Is there a way to deprioritize a vbs script ? I need to put my script on a production machine, but sometimes it will spike and use all the cpu for a moment, and I was told that my script was no go unless I can rail it down. Is there a win version of unix's nice ? Thanks
You can run the script using the start command, eg: start /BELOWNORMAL <command_to_run>
Alternative, you can also use vbs itself to control the priority; however, I'm not sure if you can't control its own priority. I believe you can do it though.
The following code will set priority level to below normal. The trick is to determine which process that you want to change the priority for. If you have multiple scripts running at the same time, this could be a problem. But it should get you started.
==================================================================================== set wmi = GetObject("WinMgmts:{ImpersonationLevel=Impersonate}!//./root/cimv2") Set processes = wmi.ExecQuery("SELECT * FROM Win32_Process WHERE Name='cscript.exe'") For Each process In processes process.setpriority 16384 Next
quote:set wmi = GetObject("WinMgmts:{ImpersonationLevel=Impersonate}!//./root/cimv2") Set processes = wmi.ExecQuery("SELECT * FROM Win32_Process WHERE Name='funky1.exe.exe'") For Each process In processes process.setpriority 16384 Next
So if I copy cscript.exe to funky1.exe, run my vbs script funky1 prog.vbs
I would then run this separately to deprioritize ?

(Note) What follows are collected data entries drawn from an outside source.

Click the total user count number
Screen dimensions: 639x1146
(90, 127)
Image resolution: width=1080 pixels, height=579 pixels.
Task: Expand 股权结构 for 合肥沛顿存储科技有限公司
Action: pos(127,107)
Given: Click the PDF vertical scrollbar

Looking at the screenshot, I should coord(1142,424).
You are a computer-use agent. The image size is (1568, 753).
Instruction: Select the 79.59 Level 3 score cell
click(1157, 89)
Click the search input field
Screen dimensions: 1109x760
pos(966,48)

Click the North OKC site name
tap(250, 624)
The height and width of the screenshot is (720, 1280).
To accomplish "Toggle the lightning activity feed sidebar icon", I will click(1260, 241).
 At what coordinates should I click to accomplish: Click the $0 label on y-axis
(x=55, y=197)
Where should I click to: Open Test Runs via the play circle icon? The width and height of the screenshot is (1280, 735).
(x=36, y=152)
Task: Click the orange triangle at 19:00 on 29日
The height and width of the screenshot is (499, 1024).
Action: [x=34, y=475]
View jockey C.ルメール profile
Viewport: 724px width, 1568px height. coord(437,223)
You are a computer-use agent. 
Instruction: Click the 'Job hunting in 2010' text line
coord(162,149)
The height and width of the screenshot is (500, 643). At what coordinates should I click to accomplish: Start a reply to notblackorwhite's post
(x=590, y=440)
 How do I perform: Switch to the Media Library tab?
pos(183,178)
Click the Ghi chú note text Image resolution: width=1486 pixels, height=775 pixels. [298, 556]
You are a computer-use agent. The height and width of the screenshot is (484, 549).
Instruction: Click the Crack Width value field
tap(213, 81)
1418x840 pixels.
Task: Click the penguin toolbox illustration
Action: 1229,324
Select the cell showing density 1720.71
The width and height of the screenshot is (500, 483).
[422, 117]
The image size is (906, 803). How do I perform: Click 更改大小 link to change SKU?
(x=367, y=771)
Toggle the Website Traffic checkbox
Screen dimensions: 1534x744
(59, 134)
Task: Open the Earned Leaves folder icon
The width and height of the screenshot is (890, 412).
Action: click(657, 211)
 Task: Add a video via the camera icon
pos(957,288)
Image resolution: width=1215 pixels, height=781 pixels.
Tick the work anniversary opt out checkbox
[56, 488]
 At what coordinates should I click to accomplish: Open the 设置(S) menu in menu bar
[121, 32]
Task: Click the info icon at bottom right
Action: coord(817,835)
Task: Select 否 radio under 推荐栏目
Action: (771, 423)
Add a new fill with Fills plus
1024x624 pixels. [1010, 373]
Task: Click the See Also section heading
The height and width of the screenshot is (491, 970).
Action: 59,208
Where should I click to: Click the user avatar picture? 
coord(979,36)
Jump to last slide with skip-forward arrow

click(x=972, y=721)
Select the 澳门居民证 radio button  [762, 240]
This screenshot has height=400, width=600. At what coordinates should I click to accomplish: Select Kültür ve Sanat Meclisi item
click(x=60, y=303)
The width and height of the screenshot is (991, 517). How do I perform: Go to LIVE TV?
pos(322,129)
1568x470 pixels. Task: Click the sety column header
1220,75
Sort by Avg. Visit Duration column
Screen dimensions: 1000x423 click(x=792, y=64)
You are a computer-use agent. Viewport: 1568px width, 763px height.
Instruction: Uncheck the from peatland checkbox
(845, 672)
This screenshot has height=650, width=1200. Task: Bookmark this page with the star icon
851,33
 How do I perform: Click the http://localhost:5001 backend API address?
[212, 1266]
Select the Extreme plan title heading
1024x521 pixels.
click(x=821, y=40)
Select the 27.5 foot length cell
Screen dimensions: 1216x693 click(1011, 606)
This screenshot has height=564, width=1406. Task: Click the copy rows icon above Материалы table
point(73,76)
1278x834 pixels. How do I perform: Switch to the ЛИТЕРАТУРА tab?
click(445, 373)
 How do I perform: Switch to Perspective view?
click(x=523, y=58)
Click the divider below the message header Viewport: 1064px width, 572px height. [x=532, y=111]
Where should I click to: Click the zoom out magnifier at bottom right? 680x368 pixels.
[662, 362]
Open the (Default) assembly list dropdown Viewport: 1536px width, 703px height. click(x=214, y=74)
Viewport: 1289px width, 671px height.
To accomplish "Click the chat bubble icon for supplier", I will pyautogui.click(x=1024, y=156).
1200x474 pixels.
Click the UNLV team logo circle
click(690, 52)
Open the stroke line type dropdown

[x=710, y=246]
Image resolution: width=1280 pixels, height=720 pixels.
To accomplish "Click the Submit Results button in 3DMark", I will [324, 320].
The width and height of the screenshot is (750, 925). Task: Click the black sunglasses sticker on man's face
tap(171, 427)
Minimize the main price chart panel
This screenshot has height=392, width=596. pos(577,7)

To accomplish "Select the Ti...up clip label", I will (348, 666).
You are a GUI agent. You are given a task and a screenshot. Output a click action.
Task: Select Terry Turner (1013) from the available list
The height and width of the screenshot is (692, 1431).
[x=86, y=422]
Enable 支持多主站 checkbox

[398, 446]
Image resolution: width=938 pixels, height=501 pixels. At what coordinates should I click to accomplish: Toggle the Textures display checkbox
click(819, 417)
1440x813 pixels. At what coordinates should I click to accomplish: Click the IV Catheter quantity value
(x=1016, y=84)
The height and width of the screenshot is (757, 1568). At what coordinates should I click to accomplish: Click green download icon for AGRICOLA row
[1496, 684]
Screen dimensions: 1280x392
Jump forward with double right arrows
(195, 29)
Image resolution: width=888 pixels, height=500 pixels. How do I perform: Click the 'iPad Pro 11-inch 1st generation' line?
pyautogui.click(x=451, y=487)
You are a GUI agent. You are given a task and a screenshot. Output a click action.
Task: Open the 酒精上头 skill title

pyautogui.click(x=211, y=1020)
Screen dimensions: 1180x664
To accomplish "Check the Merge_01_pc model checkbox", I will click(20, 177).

You could say that. When you run that script, it will look for a process with name equals to cscript.exe. If it is found, it will lower its process priority. Also, I noticed a typo above "funky1.exe.exe".
That sounds like a good idea to distinguish between different scripts running simultaneously though.
There are differences between use wscript.sleep to pause the entire script (nearly no CPU usage) and lower the process priority of the script. Wscript.sleep will cause the script to stop executing completely. If you stop the script at "busy" places, it is not "busy" anymore. However, when the script resumes running again, it would become busy again.
The idea of modifying the process priority is to control the amount of CPU time allocating to a specific process. By default, all process (except a few system process which has much higher priority) receives an equal amount of CPU time (CPU execution cycles) and thus shared the CPU power equally. When one process consumes more CPU cycles than others, such as when you use CPU intensitive applications or play games, others will lose their share of CPU cycles and appear slow in response time or even to an halt. While I'm not certain what causeed his script to use large amount of CPU cycles, lowering the priority of the script would make other processes running more smoothly.